Хельвен смотрела на отца, который сбросил толстую накидку с волчьим воротником и подошел к жаровне погреть руки. Сверкнули отблески двух колец, украшавших руку графа. Одно кольцо представляло собой перстень с печатью. Печать обозначала символ власти в графстве, выраженный эмблемой: выгравированный леопард скалится на фоне замка. Другое не имело никакого смысла, кроме доказательства богатства владельца. Если бы не требования дворцового протокола, этому драгоценному предмету так и пришлось бы лежать на дне ларца. Сам ларец был столь же заброшенным предметом в хозяйстве графа, как и кольцо с драгоценным камнем. Его открывали так редко и давно, что на замке ларца даже сплел свою сеть неутомимый паучок. Хельвен отложила шитье, которое, впрочем, держала только для вида, чтобы чем-то занять руки. Она недавно заметила за собой неприятную привычку постоянно складывать пальцы в разные фигуры, выламывая их и так и сяк.

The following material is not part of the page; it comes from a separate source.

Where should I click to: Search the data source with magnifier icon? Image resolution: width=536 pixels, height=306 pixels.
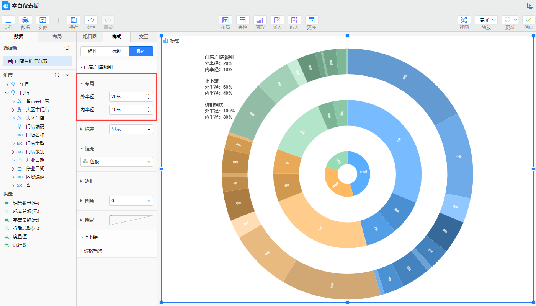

Затем торопливо приблизилась к отцу.

Устало улыбнувшись, тот мягко потянул ее за косу. Это движение Хельвен помнила с самого детства, отец сотни раз шутливо дергал ее за косы, иногда вкладывая в свой жест какой-то особенный смысл: дразнящий, любящий, заговорщицкий, предупреждающий. Таких оттенков можно было назвать сотню, но Хельвен всегда чувствовала, что отец прежде всего любит ее. Глаза увлажнились, она бросилась в спасительную гавань отцовских объятий и разрыдалась на его груди, цепляясь за изумрудный бархатный камзол.

— Прости меня, папа! Если бы я знала, какие неприятности вызовет мое поведение, ни за что бы так не поступила. Я думала, Адам все равно собирается жениться, и от одного раза ничего страшного не произойдет.

— Успокойся, глупенькая, успокойся, иначе сейчас промочишь мой наряд, — нежно шептал граф, прижав губы к виску дочери. — Мне казалось, ты должна лежать. Джудит сказала, что подсыпала в вино мак, потому что тебе надо выспаться.

— Я его выплеснула на пол, когда она отвернулась, — призналась Хельвен, шмыгая носом, высвободилась из отцовских рук и заглянула в лицо. — Папа, я не хотела засыпать, пока ты не вернешься. Я должна знать, что произошло.

— Лучше бы ты все же выпила вино. — Гийон отошел от жаровни, приблизился к своему щиту, разглядывая его искромсанную и разрубленную поверхность.

— Папа, ну? — Хельвен проглотила подступивший к горлу комок, чувствуя, как ее охватывает страх.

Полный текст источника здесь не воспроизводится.